YouTube does not automatically remove videos or penalize channels for receiving a certain number of flags. All content goes through the same review process.
YouTube Creator Liaison, Matt Koval, spoke with the company’s trust and safety team to get the facts on what happens to videos that are repeatedly flagged.
Flagging refers to reporting a video for violating YouTube’s community guidelines.
When people watch videos on YouTube, one of the things they can do is flag it by clicking on the three-dot menu icon and clicking “Report.”
Users are then asked to indicate the reason they’re reporting the video by selecting from one of the choices in the example below.
It’s all anonymous and any video that gets flagged gets looked at for violations.
Flags don’t impact the outcome of a video’s policy assessment. If a video gets one flag, or one thousand flags, it still goes through the same review process.
It’s possible that a video with thousands of flags will be scrutinized more than a video with fewer flags, but it will nevertheless get assessed by YouTube’s content review team.
There’s no system in place on YouTube that will cause a video to get taken down for being reported X-number of times.
If a video is found to be in violation of YouTube’s guidelines, then action is taken as swiftly as possible.
Possible actions YouTube can take include age-gating the video, removing it entirely, or even terminating the whole channel that published the video.
The fact that all reported videos get assessed by YouTube’s review team is a good thing for creators because it prevents videos from getting taken down for the wrong reason.
Many times viewers will flag a video not because it breaks a policy, but because they simply don’t like the video.
Sometimes a video accumulates a lot of flags as a result of what the YouTube team calls “brigading.”

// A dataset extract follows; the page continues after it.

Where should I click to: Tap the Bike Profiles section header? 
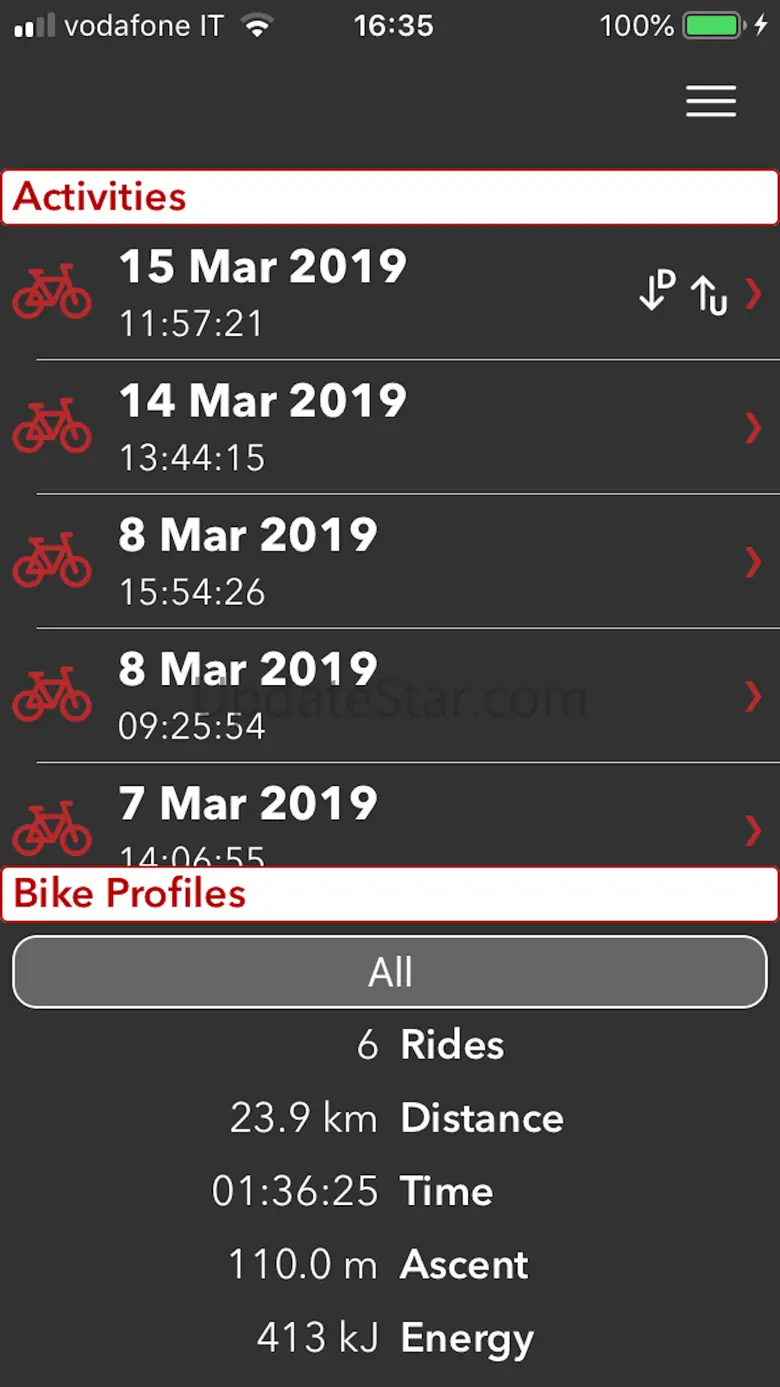pyautogui.click(x=390, y=893)
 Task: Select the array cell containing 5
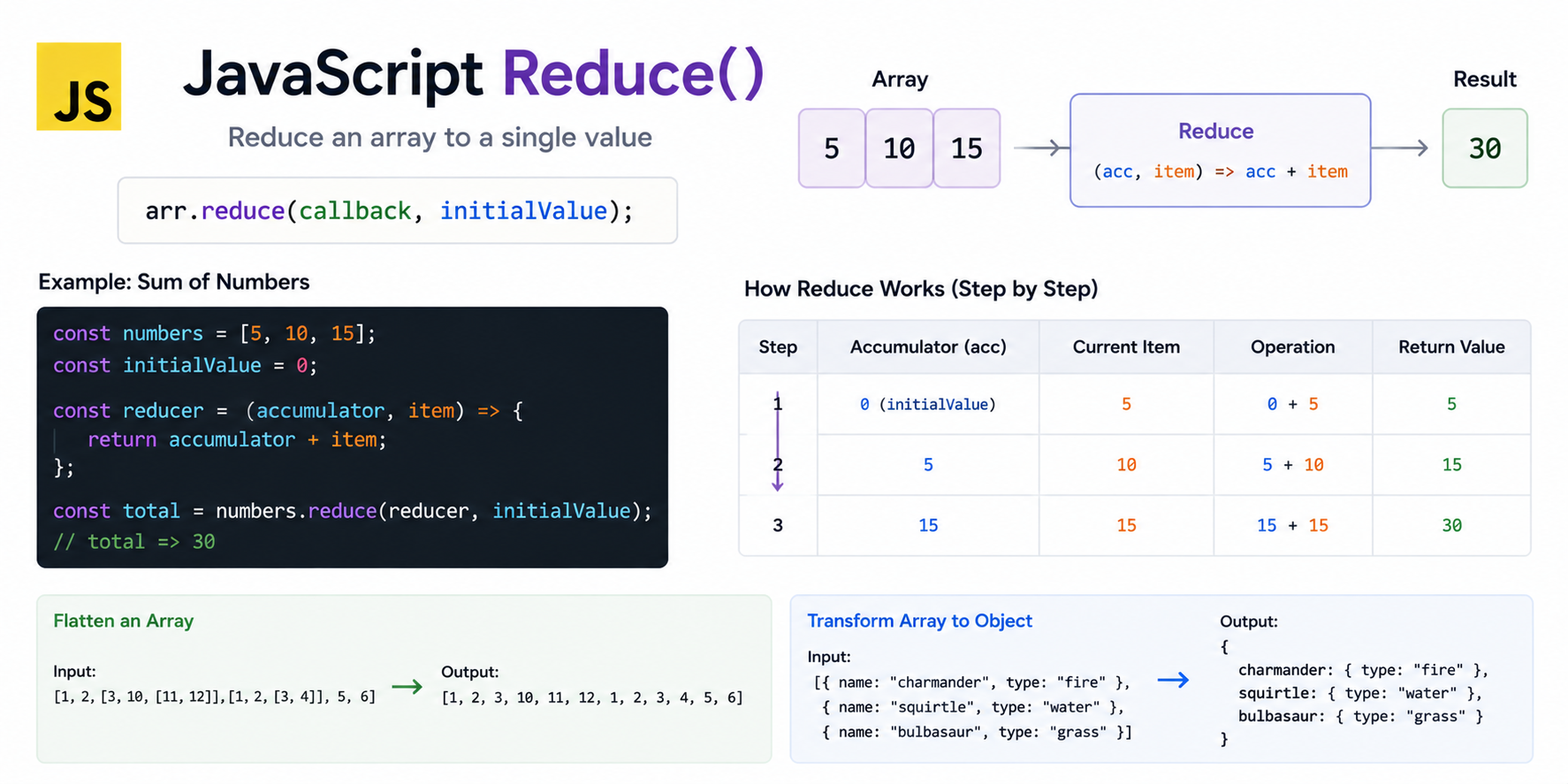point(832,148)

Brigading means a large group of people have ganged up on a video in an attempt to take it down even though it doesn’t violate a policy.
Can brigading cause a video to get taken down? YouTube says, emphatically, no.
All videos are evaluated under the same policies no matter how many flags they have. That’s done to make sure there is no malicious or unfair treatment of someone’s content.
The final call on whether to take action on a video is left to YouTube, who has teams in multiple languages evaluating reported videos 24 hours a day, 365 days a year, in time zones around the world.
If the team encounters borderline content where it’s tough to make a call, the video will move up the chain of command until a final decision is made.
YouTube creators can rest easy knowing if an angry mob reports a video because they don’t like the content, it will not get removed unless it’s genuinely in violation of company guidelines.